-- Text section --
────────────────────

Breakthrough Bouldering Clinic with Peter Beal, Daniel Woods, and Courtney Sanders
On Tuesday, February 21 Peter Beal, Daniel Woods, and Courtney Sanders held a Breakthrough Bouldering clinic at The Spot. The clinic was free for members and ended up running about twice as long as originally planned because, well, because the ins and outs of climbing are a pretty vast subject.
“Climbing is a marginal sport. The margin for error in every level of difficulty is very very slim. The difference is between making the job reasonable or unreasonable.”
~ Peter Beal
The clinic started off with introductions from Daniel, Courtney, and Peter, followed quickly by names and goals from the 8 participants and 3 Spot staff who attended. It turned out that most of the participants had been climbing anywhere from a few months to a few years, and the Spot staff and clinic instructors Daniel and Peter have all been climbing for between one to three decades. Courtney is the exception, as she’s only been climbing for 3 years but has already progressed to elite status with an entire bouldering World Cup season under her belt as well as several V11 sends.
“Have confidence in yourself. Try hard.”
~ Courtney Sanders
After intros Peter addressed one participant’s concern that she was unable to get out of her 4- spot plateau. He suggested that most climbers don’t think very clearly about what they are doing at any given moment. He said that if you watch most climbers you will see things they could be doing better that would help them get up a problem or route, and that examining all aspects of your own climbing can help you improve your own weaknesses and stack the odds in your favor. The closer you can get to perfect movement, Peter suggests, the easier the job will be.

────────────────────

-- Task details --
In the bouldering clinic write-up, how long has Courtney Sanders been climbing? The material that comes after this text has nothing to do with it.

-- Data excerpt --
────────────────────

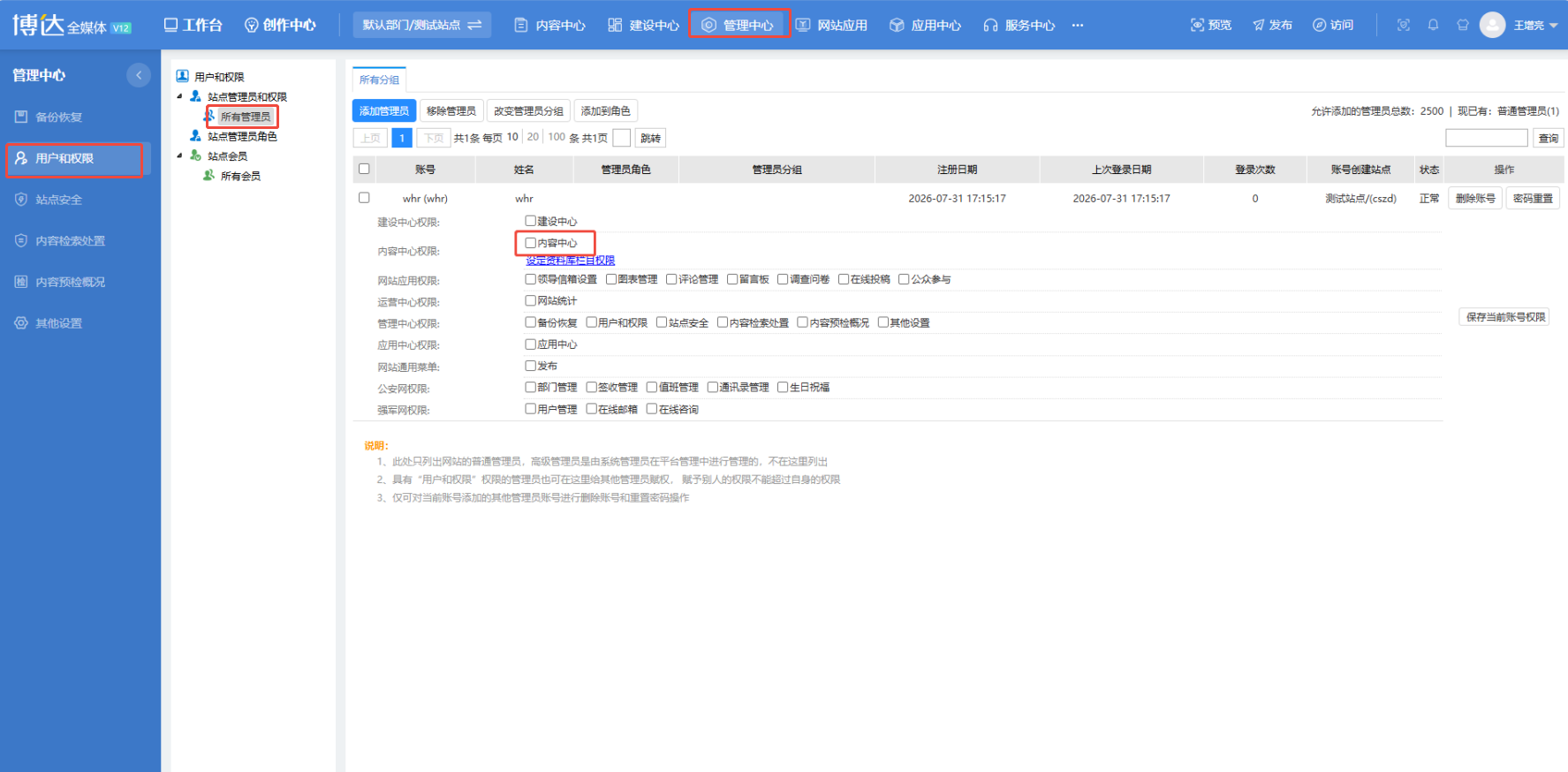Select the 所有分组 tab
Viewport: 1568px width, 772px height.
(x=379, y=79)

────────────────────

-- Written solution --
Three years.